From Dr. Ning Tang:
Hi, George, We have a patient with strong lupus anticoagulant (LAC or LA). Diluting the plasma can’t recover the intrinsic factor activities (all <20%), also all results of the intrinsic factor inhibitors were positive. Hence we replaced the APTT reagent by a silica clotting time reagent that contains sufficient phospholipid and is used as confirmatory test for LA, and built new factor and factor inhibitors calibration curves. From them we got normal intrinsic factors activities and negative inhibitors results for the patient plasma. Do you think this method is credible? Thank you!

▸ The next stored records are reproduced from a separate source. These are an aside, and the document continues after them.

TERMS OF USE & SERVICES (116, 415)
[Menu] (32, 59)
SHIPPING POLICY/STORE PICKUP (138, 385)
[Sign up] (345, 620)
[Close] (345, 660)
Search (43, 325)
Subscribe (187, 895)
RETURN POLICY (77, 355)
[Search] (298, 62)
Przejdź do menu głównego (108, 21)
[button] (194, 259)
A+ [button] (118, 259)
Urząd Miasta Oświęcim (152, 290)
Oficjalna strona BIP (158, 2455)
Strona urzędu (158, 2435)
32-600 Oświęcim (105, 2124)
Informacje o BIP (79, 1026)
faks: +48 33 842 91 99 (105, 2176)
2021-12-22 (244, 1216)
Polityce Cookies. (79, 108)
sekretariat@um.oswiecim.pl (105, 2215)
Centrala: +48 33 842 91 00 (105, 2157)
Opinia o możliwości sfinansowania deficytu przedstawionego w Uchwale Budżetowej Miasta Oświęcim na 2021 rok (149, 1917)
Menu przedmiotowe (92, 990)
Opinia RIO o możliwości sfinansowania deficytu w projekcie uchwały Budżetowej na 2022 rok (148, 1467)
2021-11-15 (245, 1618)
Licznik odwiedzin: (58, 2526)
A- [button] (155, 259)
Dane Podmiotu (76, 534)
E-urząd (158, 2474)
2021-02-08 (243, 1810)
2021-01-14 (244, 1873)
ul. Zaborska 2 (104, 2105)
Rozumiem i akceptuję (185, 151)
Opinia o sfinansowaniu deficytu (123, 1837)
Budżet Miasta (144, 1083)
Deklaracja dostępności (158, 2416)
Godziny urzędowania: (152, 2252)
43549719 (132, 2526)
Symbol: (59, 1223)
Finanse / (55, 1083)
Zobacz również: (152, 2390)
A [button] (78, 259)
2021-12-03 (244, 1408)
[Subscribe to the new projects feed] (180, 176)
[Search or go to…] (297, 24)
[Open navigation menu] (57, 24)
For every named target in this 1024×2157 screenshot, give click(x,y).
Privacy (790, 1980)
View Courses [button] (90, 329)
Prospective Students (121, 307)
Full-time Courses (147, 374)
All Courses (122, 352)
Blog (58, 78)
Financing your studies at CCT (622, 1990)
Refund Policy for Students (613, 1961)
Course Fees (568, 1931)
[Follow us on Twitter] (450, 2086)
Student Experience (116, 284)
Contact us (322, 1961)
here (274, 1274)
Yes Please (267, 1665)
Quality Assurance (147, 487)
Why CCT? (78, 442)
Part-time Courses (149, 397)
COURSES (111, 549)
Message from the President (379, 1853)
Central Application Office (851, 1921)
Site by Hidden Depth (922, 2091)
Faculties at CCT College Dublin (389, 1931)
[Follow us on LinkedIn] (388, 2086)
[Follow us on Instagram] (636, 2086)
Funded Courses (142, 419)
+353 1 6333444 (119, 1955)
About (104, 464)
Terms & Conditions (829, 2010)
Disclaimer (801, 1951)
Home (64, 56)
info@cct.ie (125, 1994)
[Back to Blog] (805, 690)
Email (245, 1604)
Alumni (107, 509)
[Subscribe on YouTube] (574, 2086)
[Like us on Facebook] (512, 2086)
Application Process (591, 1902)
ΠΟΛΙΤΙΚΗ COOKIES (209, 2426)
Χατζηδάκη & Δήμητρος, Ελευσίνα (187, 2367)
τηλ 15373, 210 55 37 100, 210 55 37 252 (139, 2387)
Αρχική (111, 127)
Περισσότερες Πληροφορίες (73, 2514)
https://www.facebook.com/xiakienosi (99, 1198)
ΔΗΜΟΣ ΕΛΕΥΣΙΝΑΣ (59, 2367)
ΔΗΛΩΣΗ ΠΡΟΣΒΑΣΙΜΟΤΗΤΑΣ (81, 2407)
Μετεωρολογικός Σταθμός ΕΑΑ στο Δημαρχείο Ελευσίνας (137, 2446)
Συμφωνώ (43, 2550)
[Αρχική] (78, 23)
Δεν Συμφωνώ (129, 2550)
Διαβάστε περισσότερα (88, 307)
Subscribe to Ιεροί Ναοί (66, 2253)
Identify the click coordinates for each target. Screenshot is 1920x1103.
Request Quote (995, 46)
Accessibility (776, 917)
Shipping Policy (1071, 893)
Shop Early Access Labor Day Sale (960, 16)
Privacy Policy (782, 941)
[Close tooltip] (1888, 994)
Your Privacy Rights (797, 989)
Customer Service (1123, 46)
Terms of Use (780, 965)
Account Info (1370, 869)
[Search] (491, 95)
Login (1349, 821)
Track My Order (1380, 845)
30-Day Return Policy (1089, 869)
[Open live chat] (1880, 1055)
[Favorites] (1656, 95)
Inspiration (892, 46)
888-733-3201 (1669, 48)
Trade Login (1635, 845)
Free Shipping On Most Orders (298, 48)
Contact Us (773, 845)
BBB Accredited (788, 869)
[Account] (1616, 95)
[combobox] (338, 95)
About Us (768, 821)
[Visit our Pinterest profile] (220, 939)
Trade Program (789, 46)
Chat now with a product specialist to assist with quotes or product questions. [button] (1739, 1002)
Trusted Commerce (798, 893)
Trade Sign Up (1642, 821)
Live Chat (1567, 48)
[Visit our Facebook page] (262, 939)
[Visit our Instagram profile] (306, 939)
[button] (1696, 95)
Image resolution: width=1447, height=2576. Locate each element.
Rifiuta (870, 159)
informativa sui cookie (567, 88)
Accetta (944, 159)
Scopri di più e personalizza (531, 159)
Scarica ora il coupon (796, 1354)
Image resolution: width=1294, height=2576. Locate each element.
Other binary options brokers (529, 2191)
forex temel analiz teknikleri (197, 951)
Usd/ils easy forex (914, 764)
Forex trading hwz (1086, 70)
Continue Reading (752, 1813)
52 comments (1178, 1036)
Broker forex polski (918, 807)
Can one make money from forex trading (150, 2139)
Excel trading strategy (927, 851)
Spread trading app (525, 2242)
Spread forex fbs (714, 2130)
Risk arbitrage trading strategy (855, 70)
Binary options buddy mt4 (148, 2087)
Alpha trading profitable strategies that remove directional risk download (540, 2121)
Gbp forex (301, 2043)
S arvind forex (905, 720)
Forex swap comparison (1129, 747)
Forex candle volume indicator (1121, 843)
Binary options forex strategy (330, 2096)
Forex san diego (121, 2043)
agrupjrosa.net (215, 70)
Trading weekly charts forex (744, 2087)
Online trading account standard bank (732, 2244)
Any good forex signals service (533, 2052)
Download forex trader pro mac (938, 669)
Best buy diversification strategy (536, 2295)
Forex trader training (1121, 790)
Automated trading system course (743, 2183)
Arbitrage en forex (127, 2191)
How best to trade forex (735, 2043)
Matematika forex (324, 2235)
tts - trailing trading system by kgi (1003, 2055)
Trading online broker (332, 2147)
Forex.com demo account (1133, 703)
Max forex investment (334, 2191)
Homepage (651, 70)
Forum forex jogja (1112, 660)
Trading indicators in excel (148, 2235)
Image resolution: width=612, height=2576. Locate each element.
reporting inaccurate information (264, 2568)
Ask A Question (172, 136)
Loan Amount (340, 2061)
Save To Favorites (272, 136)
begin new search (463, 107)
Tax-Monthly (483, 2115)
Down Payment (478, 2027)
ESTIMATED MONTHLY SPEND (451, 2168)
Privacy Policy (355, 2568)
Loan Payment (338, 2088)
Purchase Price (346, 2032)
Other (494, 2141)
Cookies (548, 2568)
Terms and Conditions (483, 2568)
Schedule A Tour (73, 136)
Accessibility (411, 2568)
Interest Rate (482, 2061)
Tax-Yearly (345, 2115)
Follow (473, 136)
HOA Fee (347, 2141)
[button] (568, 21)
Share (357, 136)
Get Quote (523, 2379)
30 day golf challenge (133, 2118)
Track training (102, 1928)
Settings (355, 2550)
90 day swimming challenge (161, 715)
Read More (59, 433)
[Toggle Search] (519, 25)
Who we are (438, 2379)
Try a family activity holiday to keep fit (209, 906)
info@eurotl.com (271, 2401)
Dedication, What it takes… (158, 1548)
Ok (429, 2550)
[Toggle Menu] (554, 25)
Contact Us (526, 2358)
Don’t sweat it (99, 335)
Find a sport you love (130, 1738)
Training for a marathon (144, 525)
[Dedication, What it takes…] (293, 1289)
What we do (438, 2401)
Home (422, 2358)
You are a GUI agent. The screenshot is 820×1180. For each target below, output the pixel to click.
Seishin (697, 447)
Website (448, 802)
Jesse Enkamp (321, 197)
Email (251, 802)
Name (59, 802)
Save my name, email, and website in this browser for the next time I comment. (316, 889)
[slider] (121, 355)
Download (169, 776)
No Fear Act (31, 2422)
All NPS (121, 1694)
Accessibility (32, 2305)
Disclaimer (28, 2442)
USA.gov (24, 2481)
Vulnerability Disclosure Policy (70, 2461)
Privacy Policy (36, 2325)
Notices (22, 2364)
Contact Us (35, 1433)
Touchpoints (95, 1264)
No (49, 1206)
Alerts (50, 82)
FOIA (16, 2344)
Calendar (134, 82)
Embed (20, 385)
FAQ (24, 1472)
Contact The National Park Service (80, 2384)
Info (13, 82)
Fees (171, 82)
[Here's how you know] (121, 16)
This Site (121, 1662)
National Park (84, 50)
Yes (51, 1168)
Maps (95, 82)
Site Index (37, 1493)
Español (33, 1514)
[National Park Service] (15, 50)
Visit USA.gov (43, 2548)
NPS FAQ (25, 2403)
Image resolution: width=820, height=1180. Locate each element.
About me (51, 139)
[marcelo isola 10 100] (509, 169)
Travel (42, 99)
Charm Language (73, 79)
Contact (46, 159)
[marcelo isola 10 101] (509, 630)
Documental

Hello, Dr. Tang, and thank you for your question, which I discussed with my colleague and coagulation expert, Dave McGlasson, MLS. We agree that your approach is acceptable, provided you have adequately validated the confirmatory reagent and method. According to Pengo V, Tripodi A, Reber G, et al, Update of the guidelines for lupus anticoagulant detection. J Thromb Hemost 2009; 7: 1737–40, the PTT reagent that is most sensitive to LA provides silica as its activator and has a low phospholipid content. Pengo and colleagues suggest that ellagic acid activator is not sufficently sensitive to LA and should not be employed for LA detection. Having established the presence of LA, if there is reason to measure procoagulant levels, a PTT reagent with intermediate or low LA sensitivity is necessary, and if the initial PTT result using this reagent is prolonged, the specimen should be diluted to the point where the LA effect is lost so that the operator may estimate the procoagulant levels. I hope this is helpful.
Years ago I used a reagent
From Dave McGlasson: Years ago I used a reagent called Actin FSL which had an ellagic acid activator for APTT testing for the presence of a LA with great success. However, when doing comparative studies with different reagent combinations the silica activated reagents did perform better.
Dave, I’m not certain why the ISTH committee rules against ellagic acid-based PTT reagents for LA detection, do you know?
Thank you for the comments,
Thank you for the comments, the activator of the STAGO APTT reagent we used is silica, in fact most of the certificated APTT reagents in China are silica reagents now, we have few chances to realize the difference between silica and ellagic acid.
Hi George and Ning,
Hi George and Ning,
I would both agree and disagree with some of these comments. First, if you have used an APTT reagent with sufficiently high phospholipid to neutralise the LA activity and you have obtained normal factor levels and no factor inhibitor detection with this reagent, as compared to a previous reagent with ‘less phospholipid,’ then this would seem to evidence an LA effect. However, Ning did not mention which specific reagents were used, and this may be important. In regards to differential sensitivity of ‘ellagic acid’ vs ‘silica’, I think there is insufficient conclusive evidence, and this distinction may be over simplistic. Again, I would refer to a paper from a colleague, who showed that ellagic acid reagents could also be sensitive to LA: Kershaw G, Suresh S, Orellana D, Nguy YM. Laboratory identification of lupus anticoagulants. Semin Thromb Hemost. 2012;38:375–84. Although current commercial silica based reagents are generally more LA sensitive than ellagic acid reagents, I suspect this is not always going to be the case in the future.